On Monday, 22 June 2026, the Swiss Federal Tax Administration (SFTA) announced that, going forward, no declaration will need to be filed if the securities transfer tax owed is zero. This represents a further easing of the burden for taxpayers, following the publication in February of a new practice on the levying of securities transfer tax on awards of employee shares. We present both changes below.

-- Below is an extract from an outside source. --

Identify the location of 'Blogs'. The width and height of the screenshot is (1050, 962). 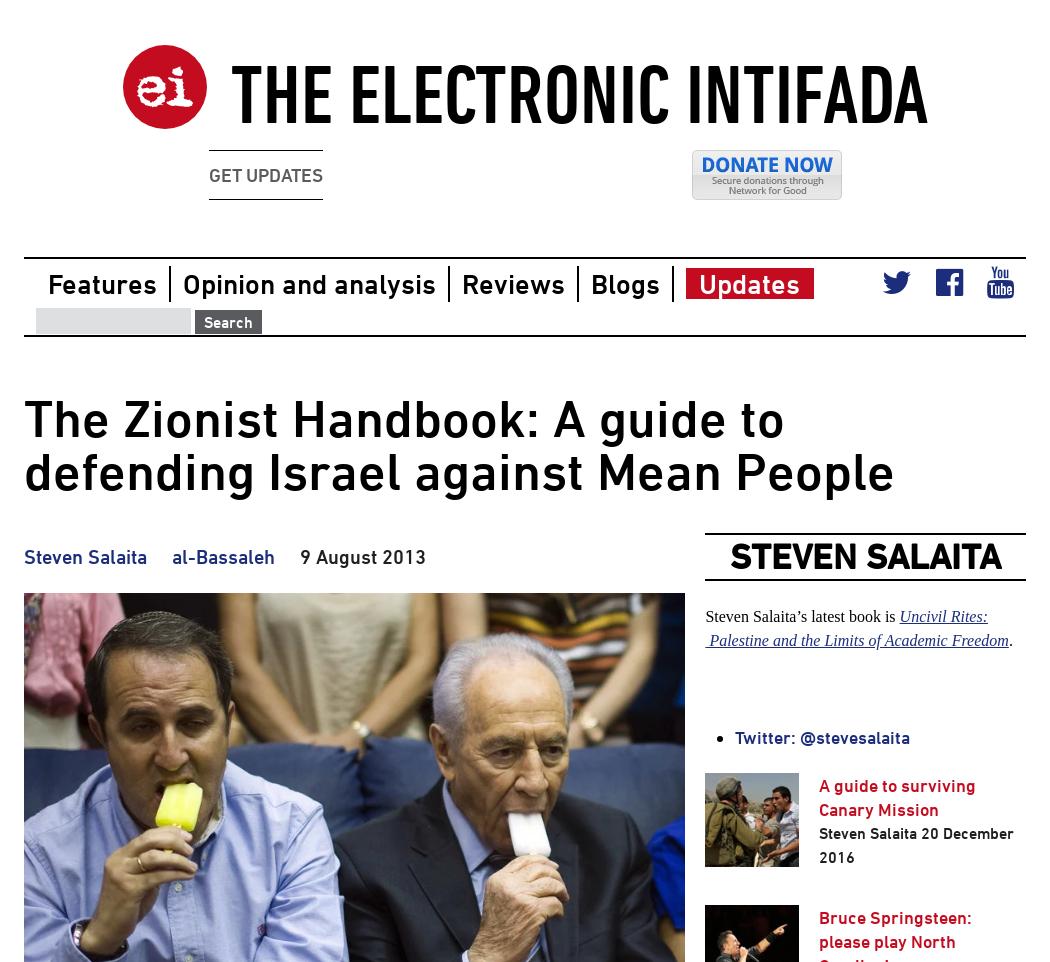
(590, 283).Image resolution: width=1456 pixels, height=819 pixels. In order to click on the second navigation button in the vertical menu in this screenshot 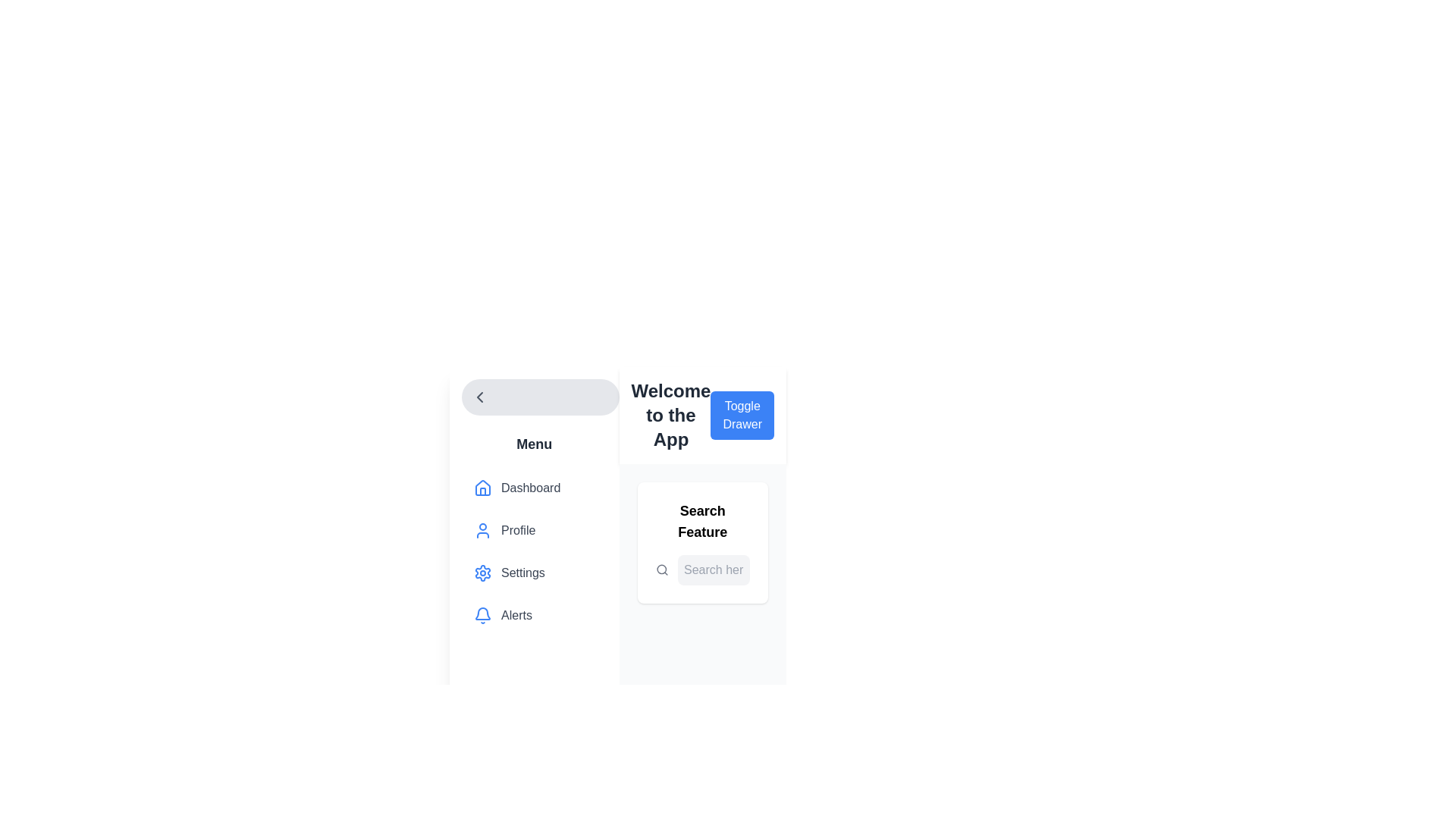, I will do `click(534, 529)`.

Companies that qualify as securities dealers (for securities transfer tax purposes) must remit the securities transfer tax on a quarterly or annual basis using Form 9 (or Form 9 FL for securities dealers domiciled in Liechtenstein). By way of Communication 032-S-2026 of 22 June 2026, the SFTA has amended its practice on the declaration mode. Until now, the official Form 9 / 9 FL also had to be filed where – due to a lack of taxable transactions – no securities transfer tax was due.
This obligation to file a so-called nil declaration no longer applies. Going forward, securities dealers no longer need to file the form if no securities transfer tax arises for the relevant period.
The rule applies with immediate effect and will be incorporated into the circular at the next opportunity. This reduces the administrative burden, in particular for companies that carry out transactions subject to securities transfer tax only irregularly, or not at all.
Practical note:
The exemption applies exclusively to periods without securities transfer tax. In all other cases, the obligation to file and pay the tax on an unsolicited basis within 30 days of the end of the business quarter or business year (Art. 24 para. 1 StV) remains in place. Likewise, the obligation to keep the securities transfer tax register remains unchanged (even where no securities transfer tax is owed).
The SFTA has amended its practice on securities transfer tax in connection with employee participation programmes on the basis of a Federal Supreme Court judgment. In the case of the gratuitous award of shares to employees, the SFTA previously argued that the employment remuneration was the consideration and that the securities transfer tax therefore had to be remitted on the market value (provided that the company awarding the shares qualifies as a securities dealer for securities transfer tax purposes). The Federal Supreme Court held that, where employees receive shares free of charge under employee participation plans, i.e., where there is no cash payment, no salary deduction and no other considerations, no securities transfer tax is payable.
Where employee shares are awarded at a preferential price, or where employee options are exercised, the securities transfer tax is levied only on the purchase or exercise price actually paid; the monetary benefit relevant for income tax purposes (the difference between the market value and the agreed price) is disregarded for securities transfer tax purposes.
The SFTA's new practice was set out in Practice Communication 029-S-2026 of 5 February 2026 and is applicable as of the date of the court decision of 25 November 2024.
Practical note:
In light of the changed practice, companies should review their securities transfer tax treatment of the shares awarded to employees since 25 November 2024.